If given more time, we would try to incorporate more features to create a richer embedding space in combination with more recipes in our database to generate more personalized recommendations. On the engineering side, we’d also try to fully deploy our app, incorporating database storage and user memory in order to preserve information across multiple uses of our app. This would also enable many more machine learning features, including labeled data as we log users using our app, and collecting information for personalization. Streamlit’s public deploy also wasn’t able to handle multiple users using the app at the same time because of shared state space. We’d probably want to migrate our tech stack to something more robust, as well as provide more flexibility in terms of the UX design.

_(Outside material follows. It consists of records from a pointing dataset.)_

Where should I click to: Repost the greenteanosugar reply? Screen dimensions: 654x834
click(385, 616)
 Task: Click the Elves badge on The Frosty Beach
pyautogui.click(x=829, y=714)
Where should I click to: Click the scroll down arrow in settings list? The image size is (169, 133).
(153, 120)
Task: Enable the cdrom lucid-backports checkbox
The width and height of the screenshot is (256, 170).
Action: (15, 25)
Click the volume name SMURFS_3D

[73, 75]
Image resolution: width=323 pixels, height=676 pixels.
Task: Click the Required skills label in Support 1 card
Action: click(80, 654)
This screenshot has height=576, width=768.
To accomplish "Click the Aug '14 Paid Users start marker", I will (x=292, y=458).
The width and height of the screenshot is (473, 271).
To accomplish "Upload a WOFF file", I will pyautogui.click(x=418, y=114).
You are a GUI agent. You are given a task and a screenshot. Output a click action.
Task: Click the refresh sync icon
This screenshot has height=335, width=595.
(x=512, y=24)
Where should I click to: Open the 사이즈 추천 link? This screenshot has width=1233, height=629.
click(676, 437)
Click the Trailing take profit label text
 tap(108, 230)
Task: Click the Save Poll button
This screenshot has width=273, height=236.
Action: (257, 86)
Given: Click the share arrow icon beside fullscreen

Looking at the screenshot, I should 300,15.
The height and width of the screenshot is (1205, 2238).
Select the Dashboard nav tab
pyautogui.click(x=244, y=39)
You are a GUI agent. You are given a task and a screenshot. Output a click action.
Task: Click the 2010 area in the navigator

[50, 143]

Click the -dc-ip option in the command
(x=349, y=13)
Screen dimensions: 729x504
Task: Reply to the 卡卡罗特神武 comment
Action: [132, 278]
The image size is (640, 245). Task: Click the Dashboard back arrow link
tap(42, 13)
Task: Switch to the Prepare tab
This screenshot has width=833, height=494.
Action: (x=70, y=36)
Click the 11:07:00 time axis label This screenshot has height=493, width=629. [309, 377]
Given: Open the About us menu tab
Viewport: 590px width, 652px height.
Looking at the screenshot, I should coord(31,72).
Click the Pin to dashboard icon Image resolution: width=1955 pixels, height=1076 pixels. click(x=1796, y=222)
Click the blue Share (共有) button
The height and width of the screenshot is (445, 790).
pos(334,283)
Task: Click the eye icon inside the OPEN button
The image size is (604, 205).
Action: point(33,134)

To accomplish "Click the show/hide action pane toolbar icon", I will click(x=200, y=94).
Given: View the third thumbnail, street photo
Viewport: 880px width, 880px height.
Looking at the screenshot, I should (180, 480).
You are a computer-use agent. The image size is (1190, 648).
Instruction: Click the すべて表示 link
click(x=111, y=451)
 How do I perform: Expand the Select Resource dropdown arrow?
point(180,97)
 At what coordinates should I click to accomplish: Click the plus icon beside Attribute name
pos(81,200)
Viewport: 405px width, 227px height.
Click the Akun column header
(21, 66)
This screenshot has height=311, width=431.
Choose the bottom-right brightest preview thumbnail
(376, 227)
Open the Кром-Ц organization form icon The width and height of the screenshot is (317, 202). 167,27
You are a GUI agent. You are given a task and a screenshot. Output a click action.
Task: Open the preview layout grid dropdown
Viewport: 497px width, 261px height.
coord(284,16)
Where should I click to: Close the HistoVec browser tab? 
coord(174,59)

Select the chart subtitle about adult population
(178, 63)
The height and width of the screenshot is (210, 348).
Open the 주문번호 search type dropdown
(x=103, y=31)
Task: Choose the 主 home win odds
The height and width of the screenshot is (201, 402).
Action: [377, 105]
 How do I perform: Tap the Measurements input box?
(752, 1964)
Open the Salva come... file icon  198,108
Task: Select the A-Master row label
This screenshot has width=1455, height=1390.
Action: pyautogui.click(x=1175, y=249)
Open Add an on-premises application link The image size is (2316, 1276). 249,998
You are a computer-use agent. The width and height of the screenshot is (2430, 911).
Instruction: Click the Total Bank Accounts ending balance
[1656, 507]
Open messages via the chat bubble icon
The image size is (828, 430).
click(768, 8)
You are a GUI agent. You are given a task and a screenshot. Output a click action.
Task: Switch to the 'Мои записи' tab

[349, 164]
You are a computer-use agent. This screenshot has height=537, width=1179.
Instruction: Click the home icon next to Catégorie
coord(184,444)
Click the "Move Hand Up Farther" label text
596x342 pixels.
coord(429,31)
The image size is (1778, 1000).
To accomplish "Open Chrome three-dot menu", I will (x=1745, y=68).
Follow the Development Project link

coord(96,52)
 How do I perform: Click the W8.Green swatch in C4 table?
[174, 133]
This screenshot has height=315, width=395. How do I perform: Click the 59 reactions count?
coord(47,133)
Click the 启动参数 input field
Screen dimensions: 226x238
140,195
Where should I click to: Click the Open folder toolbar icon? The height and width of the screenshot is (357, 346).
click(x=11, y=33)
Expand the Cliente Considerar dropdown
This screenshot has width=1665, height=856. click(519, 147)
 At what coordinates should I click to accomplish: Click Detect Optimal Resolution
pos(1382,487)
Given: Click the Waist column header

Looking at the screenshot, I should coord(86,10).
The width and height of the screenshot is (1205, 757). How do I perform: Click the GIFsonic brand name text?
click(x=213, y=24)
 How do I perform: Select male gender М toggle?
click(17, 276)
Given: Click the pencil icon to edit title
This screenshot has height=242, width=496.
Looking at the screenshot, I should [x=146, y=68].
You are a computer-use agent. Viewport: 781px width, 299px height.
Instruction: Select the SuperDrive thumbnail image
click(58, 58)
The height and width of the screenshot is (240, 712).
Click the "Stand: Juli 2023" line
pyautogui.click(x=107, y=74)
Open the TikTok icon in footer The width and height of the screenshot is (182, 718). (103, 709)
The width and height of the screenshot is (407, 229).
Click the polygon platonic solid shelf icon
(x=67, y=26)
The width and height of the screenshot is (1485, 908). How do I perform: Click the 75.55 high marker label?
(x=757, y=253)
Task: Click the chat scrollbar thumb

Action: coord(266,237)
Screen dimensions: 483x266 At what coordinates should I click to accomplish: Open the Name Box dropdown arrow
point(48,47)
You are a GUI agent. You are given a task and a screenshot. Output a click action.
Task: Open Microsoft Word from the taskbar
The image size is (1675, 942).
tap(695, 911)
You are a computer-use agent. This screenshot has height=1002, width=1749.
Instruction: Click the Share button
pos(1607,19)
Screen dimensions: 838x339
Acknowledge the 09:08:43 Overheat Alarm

We were not super ambitious about the technology we used, so we’d like to also incorporate some of the concepts we learned in class, like online learning and edge computing, and setting up the general DevOps workflow (maybe if we turn our app into a startup)!
Broader Impact
We see an app like this flattening the activation energy for young adults in a hurry to plan out meals they’ll enjoy cooking and eating. Instead of many searches and open tabs to gather together a few options that satisfy one’s craving, they can come to an app like ours.
One audience we have had a challenge serving is people with dietary restrictions. For example, an early version of our app had a difficult time distinguishing red meat from non-red meat. Using filters learned by our UCB algorithm and sourcing more recipes that are kosher and vegetarian has helped. Our app could unintentionally exclude guests with dietary restrictions from the tables of users who come to use it often.
We attempted to combat this problem by being mindful of selecting recipes from a variety of sources and cuisines, including many vegetarian dishes + a variety of meats / taste profiles. However, naturally, our dataset is still heavily Chinese/Korean/Japanese skewed due to the popularity of East Asian cuisine.